__Provided records__:

=======

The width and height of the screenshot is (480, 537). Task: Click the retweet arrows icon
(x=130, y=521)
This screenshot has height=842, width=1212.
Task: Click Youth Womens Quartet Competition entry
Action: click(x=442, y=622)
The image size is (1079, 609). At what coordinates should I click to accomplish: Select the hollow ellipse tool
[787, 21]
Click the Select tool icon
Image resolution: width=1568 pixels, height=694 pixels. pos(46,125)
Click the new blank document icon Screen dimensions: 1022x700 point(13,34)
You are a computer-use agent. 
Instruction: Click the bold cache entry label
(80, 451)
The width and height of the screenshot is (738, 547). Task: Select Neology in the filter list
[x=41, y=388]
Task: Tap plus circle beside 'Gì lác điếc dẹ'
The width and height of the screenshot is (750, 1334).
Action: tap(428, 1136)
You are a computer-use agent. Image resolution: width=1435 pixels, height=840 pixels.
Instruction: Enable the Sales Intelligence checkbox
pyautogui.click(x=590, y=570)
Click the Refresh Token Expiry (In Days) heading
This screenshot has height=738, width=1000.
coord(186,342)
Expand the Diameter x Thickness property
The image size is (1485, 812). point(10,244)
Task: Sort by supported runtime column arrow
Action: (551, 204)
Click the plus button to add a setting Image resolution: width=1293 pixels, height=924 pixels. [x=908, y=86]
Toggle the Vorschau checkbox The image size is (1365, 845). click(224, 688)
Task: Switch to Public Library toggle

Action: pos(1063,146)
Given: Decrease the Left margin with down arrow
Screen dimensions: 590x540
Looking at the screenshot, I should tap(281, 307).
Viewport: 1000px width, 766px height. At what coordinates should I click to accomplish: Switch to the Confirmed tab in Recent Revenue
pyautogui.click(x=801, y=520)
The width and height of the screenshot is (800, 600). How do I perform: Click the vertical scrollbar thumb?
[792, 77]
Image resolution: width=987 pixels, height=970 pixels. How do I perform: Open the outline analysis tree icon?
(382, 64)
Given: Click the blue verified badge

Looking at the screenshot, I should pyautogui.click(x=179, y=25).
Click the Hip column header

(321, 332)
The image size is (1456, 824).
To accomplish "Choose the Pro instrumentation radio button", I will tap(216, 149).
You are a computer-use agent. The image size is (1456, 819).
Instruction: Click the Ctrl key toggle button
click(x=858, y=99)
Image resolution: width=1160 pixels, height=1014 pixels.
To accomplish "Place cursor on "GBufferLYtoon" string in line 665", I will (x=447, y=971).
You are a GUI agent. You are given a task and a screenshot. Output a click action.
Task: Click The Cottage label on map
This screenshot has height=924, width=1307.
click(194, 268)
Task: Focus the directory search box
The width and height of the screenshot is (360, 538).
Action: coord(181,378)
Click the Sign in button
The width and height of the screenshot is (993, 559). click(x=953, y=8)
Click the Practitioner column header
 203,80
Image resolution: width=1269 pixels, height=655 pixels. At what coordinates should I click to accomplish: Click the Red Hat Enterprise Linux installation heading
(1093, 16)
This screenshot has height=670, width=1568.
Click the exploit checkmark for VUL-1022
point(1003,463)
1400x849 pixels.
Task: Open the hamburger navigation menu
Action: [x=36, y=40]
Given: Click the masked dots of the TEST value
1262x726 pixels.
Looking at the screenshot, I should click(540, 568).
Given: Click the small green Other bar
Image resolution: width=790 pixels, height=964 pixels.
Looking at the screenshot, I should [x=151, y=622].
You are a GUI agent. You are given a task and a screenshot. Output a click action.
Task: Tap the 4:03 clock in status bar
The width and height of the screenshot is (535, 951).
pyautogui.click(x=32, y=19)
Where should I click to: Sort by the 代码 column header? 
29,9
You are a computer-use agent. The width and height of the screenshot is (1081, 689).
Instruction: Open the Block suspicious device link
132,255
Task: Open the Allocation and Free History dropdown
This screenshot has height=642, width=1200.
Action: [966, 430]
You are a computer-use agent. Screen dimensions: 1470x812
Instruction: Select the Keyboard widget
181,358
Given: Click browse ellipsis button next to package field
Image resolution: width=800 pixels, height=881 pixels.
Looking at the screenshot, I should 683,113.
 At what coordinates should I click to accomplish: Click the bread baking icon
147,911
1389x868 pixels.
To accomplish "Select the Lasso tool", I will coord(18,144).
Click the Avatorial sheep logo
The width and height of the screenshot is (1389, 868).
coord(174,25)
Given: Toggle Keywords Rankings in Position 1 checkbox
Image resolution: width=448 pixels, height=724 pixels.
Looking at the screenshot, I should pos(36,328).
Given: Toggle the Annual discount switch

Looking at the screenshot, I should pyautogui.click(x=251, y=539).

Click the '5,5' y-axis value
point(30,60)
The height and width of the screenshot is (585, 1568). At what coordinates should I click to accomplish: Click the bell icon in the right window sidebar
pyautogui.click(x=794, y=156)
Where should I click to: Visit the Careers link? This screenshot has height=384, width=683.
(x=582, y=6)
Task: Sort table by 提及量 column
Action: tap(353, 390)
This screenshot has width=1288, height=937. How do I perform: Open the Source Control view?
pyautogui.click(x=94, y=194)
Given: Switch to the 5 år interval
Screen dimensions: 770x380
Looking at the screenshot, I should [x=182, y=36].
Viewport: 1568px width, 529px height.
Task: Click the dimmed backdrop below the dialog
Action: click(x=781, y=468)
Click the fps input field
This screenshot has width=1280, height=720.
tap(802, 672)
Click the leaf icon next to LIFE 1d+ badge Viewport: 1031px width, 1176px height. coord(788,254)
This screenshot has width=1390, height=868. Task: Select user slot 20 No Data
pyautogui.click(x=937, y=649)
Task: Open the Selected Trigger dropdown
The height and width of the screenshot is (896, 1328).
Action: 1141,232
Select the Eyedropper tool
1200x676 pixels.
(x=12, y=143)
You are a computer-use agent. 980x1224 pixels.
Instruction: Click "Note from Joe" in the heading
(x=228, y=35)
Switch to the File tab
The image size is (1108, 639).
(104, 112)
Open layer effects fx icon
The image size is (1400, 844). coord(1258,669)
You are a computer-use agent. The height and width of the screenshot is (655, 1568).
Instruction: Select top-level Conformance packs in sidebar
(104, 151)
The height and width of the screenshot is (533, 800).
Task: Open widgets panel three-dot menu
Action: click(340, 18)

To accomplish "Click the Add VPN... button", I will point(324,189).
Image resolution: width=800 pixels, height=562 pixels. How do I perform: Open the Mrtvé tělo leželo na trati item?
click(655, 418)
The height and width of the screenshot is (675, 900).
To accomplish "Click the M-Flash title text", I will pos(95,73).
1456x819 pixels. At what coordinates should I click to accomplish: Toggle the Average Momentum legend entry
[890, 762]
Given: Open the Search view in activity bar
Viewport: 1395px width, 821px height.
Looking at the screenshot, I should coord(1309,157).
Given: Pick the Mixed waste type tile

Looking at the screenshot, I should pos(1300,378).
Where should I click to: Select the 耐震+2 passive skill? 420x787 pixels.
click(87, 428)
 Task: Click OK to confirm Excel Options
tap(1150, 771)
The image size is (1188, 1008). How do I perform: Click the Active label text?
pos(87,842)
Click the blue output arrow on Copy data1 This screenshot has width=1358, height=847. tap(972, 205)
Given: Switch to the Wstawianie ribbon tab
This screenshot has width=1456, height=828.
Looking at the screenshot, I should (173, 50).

=======

__Written problem__: Print everything in the records from the line containing "Task: Focus the directory search box" down to the line containing "should pyautogui.click(x=251, y=539).", both of those lines included, with every line reproduced verbatim.

__Answer to this exercise__:
Task: Focus the directory search box
The width and height of the screenshot is (360, 538).
Action: coord(181,378)
Click the Sign in button
The width and height of the screenshot is (993, 559). click(x=953, y=8)
Click the Practitioner column header
 203,80
Image resolution: width=1269 pixels, height=655 pixels. At what coordinates should I click to accomplish: Click the Red Hat Enterprise Linux installation heading
(1093, 16)
This screenshot has height=670, width=1568.
Click the exploit checkmark for VUL-1022
point(1003,463)
1400x849 pixels.
Task: Open the hamburger navigation menu
Action: [x=36, y=40]
Given: Click the masked dots of the TEST value
1262x726 pixels.
Looking at the screenshot, I should click(540, 568).
Given: Click the small green Other bar
Image resolution: width=790 pixels, height=964 pixels.
Looking at the screenshot, I should [x=151, y=622].
You are a GUI agent. You are given a task and a screenshot. Output a click action.
Task: Tap the 4:03 clock in status bar
The width and height of the screenshot is (535, 951).
pyautogui.click(x=32, y=19)
Where should I click to: Sort by the 代码 column header? 
29,9
You are a computer-use agent. The width and height of the screenshot is (1081, 689).
Instruction: Open the Block suspicious device link
132,255
Task: Open the Allocation and Free History dropdown
This screenshot has height=642, width=1200.
Action: [966, 430]
You are a computer-use agent. Screen dimensions: 1470x812
Instruction: Select the Keyboard widget
181,358
Given: Click browse ellipsis button next to package field
Image resolution: width=800 pixels, height=881 pixels.
Looking at the screenshot, I should 683,113.
 At what coordinates should I click to accomplish: Click the bread baking icon
147,911
1389x868 pixels.
To accomplish "Select the Lasso tool", I will coord(18,144).
Click the Avatorial sheep logo
The width and height of the screenshot is (1389, 868).
coord(174,25)
Given: Toggle Keywords Rankings in Position 1 checkbox
Image resolution: width=448 pixels, height=724 pixels.
Looking at the screenshot, I should pos(36,328).
Given: Toggle the Annual discount switch

Looking at the screenshot, I should pyautogui.click(x=251, y=539).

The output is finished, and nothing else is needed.